The years 1834-37 were the most painful of Sainte-Beuve's life. In 1837 the sudden termination of his relations with Madame Hugo simultaneously severed his connection with the Romantic circle and obliterated his religious tendencies. He retired to Lausanne, where, in 1837-38, he began the course of lectures which formed the basis of his great work, Port-Royal. They had been planned and partly written before; the fact that they were delivered to an audience which, though Protestant, was orthodox, to a certain extent determined their tone. It was also influenced by Sainte-Beuve's intimacy with the eminent Swiss pastor, Vinet, one of the few men whom he all his life continued to revere. Vinet's character and intellect were equally interesting to Sainte-Beuve; he was a strictly and sincerely religious man, and an exceedingly acute and subtle critic of French literature. His representation and vindication of Christianity as spirituality made an impression on Sainte-Beuve's mind, for which theological problems had a natural attraction! Vinet, seeing his friend such an attentive listener, thought that he had converted him, but Sainte-Beuve left Lausanne an unbeliever. After a tour in Italy he returned to Paris, where he resumed his occupation of critic, writing better than he had ever done before, and with this difference, that his criticism, instead of being as heretofore polemical, was now interpretative and instructive.

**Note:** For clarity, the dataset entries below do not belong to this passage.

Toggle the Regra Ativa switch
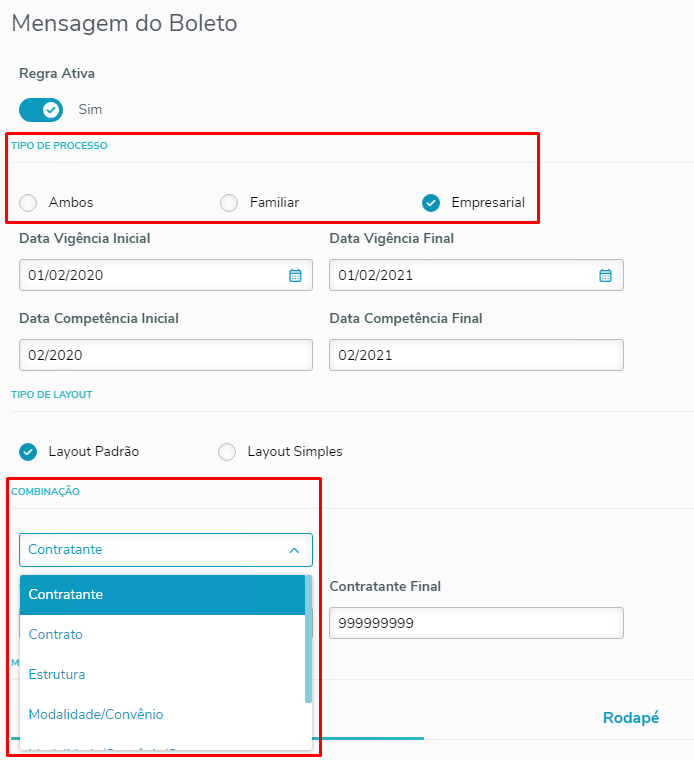 41,109
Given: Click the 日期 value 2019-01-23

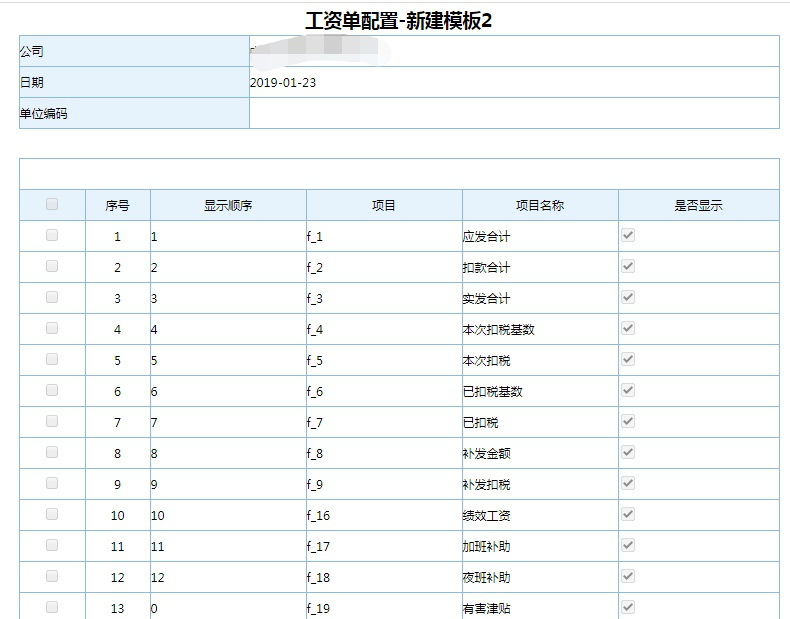Looking at the screenshot, I should [283, 83].
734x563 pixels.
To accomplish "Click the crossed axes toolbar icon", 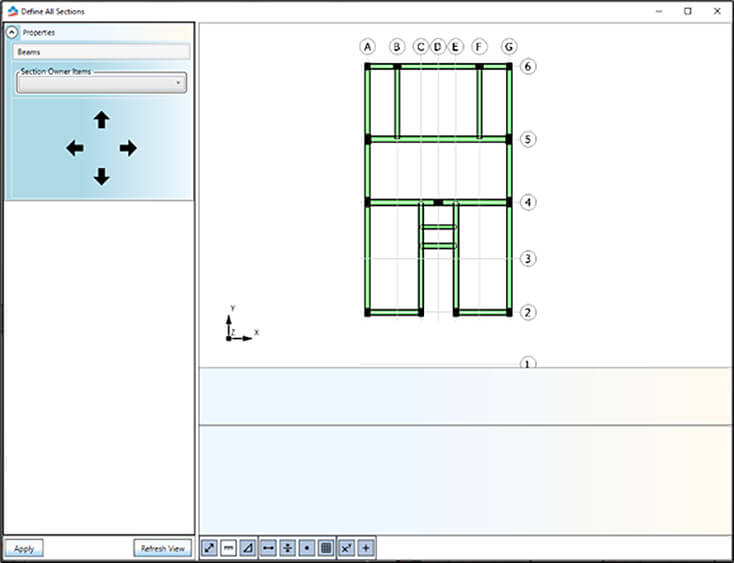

He became the highly esteemed literary critic of the Revue des deux Mondes, an influential man of the world, a welcome guest in aristocratic houses. He was regarded as a somewhat independent, but refined and dignified author; his politics were, generally speaking, those of the Right Centre. A lady, with whom he stood on terms of the closest friendship, ensured his position in the social world. This was Madame d'Arbouville, the authoress of some sad but pleasing stories; she was the widow of a General, and niece of Comte Molé, the Prime Minister. In winter Sainte-Beuve spent his leisure hours in her house or the houses of her friends, and in summer he paid visits to her relations in the country. He became Count Molé's friend and literary adviser, taking the part of this cultured nobleman and adherent of the Classic School against his own old Romantic allies, when these latter showed themselves wanting in taste and tact.[1] Supported by all the Monarchists and Classicists, he was elected a member of the French Academy in 1844, without having to submit to any preliminary defeat. (In one of the letters of Madame de Girardin, his clever enemy, a bitter attack is made on him apropos of this election.)[2] Particular piquancy was lent to the reception of the ex-Romanticist by the fact that it fell to the lot of Victor Hugo, who had been rejected three times before he was elected, to make the installation speech.

Sainte-Beuve, however, felt himself no more bound by his new social ties than by any previous ones. The circle was broken up by the Revolution of 1848; and as the victorious Republicans offended him mortally by publishing a perfectly imbecile charge against him, he felt more isolated than ever before.[3] He left France for the second time, and, settling in Liège, gave there the course of lectures out of which his book, Chateaubriand et son Groupe littéraire, was evolved, lectures the tone of which must have been very offensive to the Monarchical and Church party, and which point to the loss of cherished illusions.